WHAT YOU WILL DO: In how many lines of the listing below does "Open" appear? Reply with the number only.

PROVIDED MATERIAL:

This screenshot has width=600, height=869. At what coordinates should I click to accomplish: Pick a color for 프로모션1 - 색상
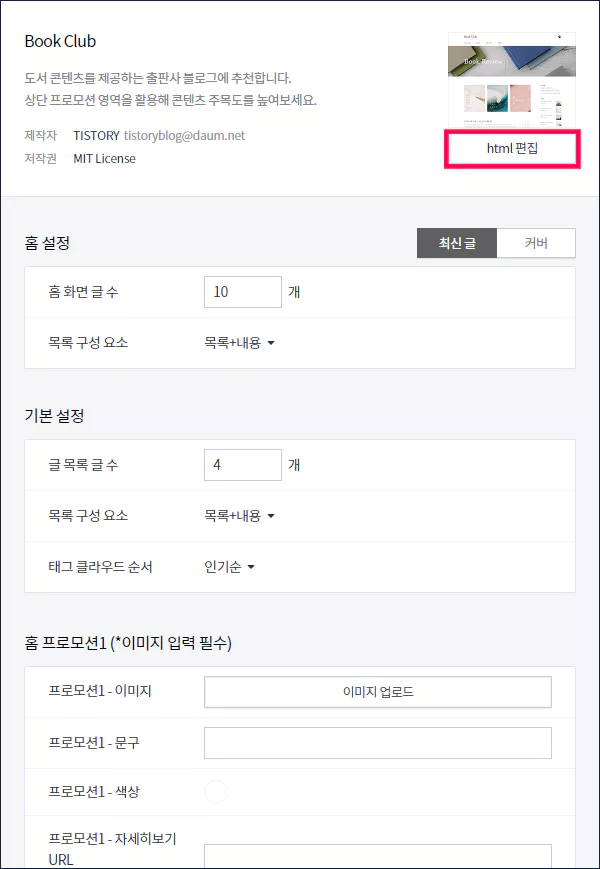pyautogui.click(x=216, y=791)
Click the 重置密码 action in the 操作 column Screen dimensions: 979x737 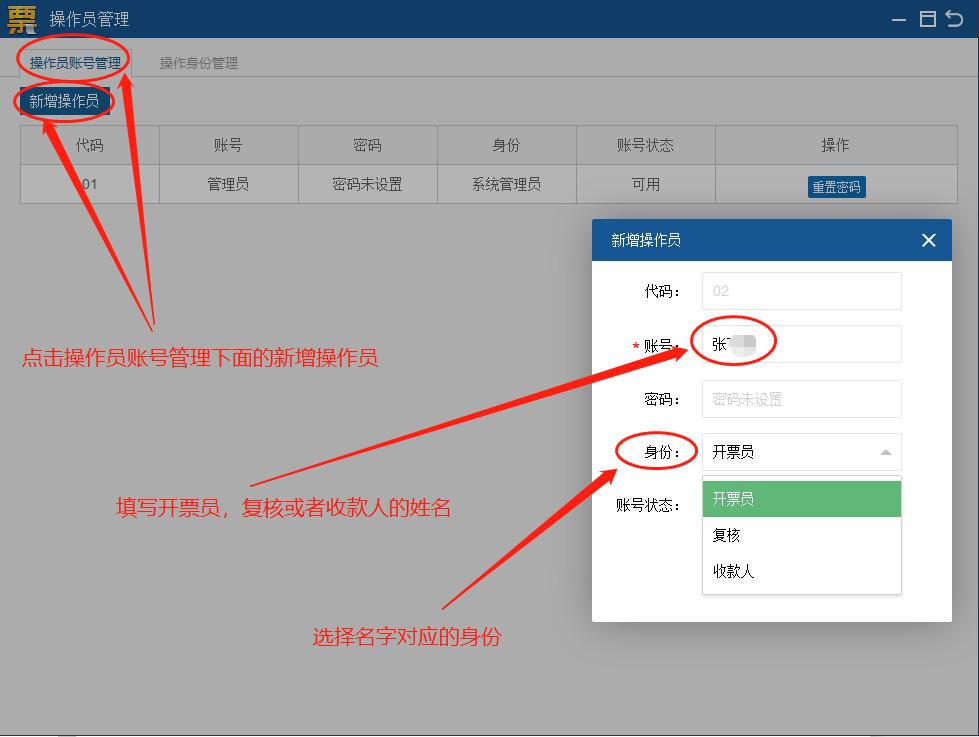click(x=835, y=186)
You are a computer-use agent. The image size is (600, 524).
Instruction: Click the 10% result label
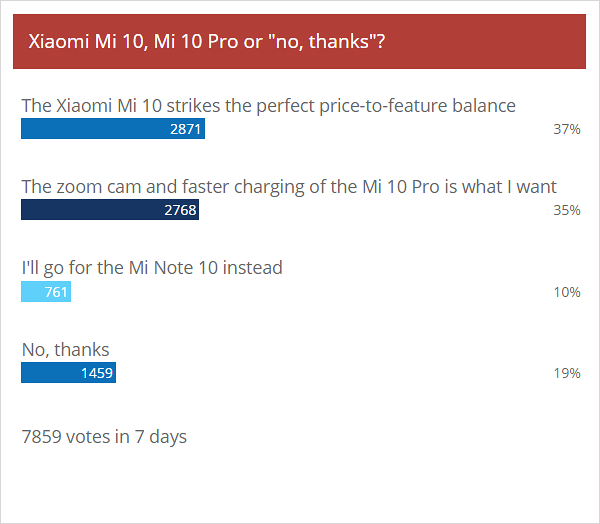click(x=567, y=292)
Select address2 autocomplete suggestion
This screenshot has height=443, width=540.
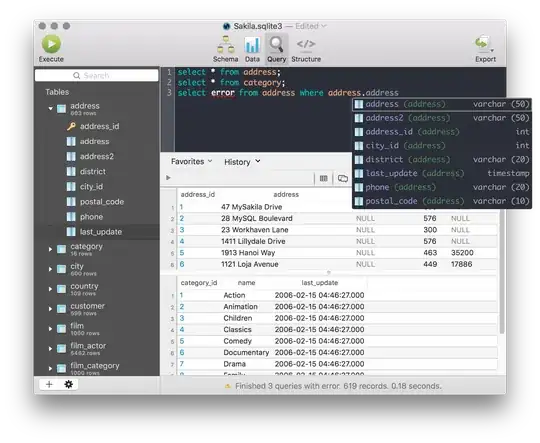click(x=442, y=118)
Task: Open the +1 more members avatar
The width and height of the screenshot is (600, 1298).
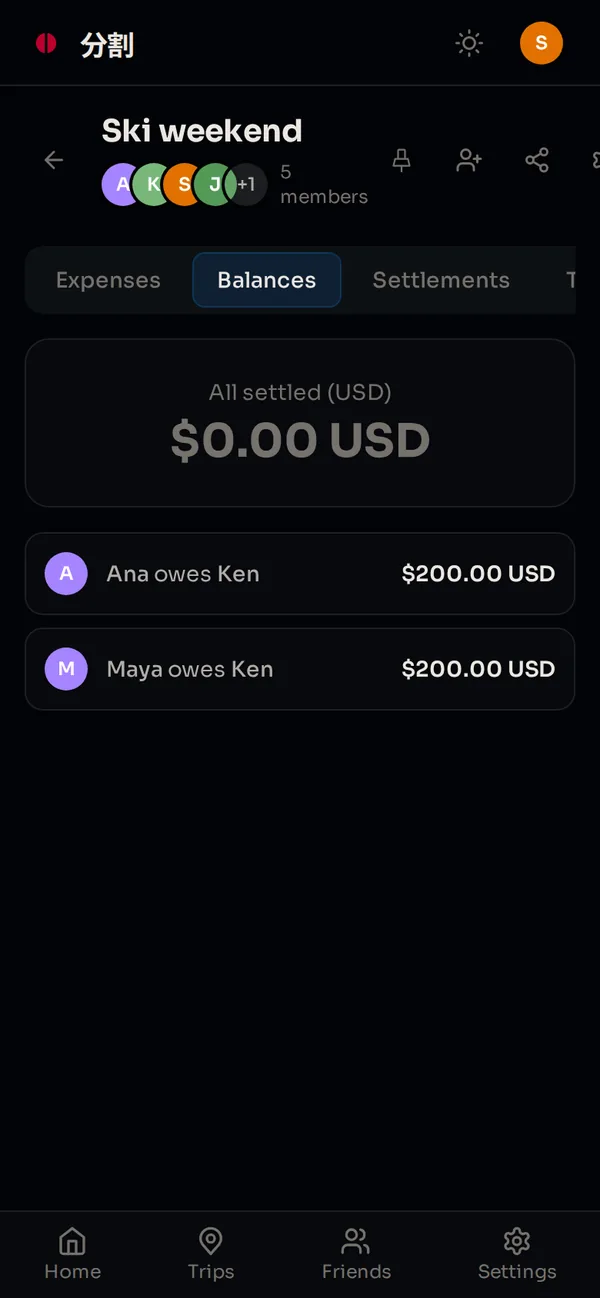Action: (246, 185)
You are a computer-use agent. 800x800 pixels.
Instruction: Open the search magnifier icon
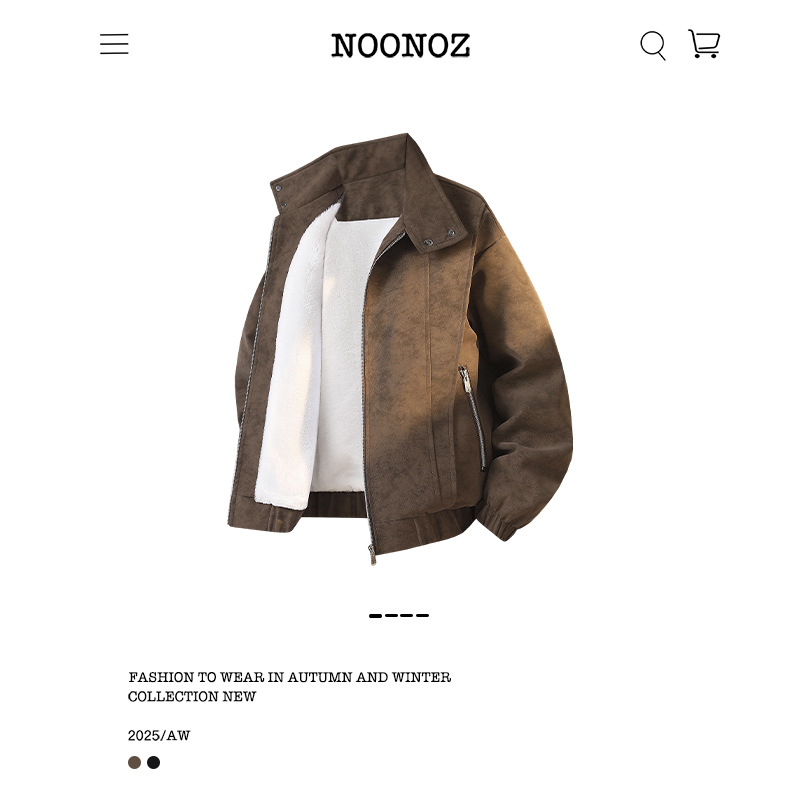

SOLUTION TO THE EXERCISE: 2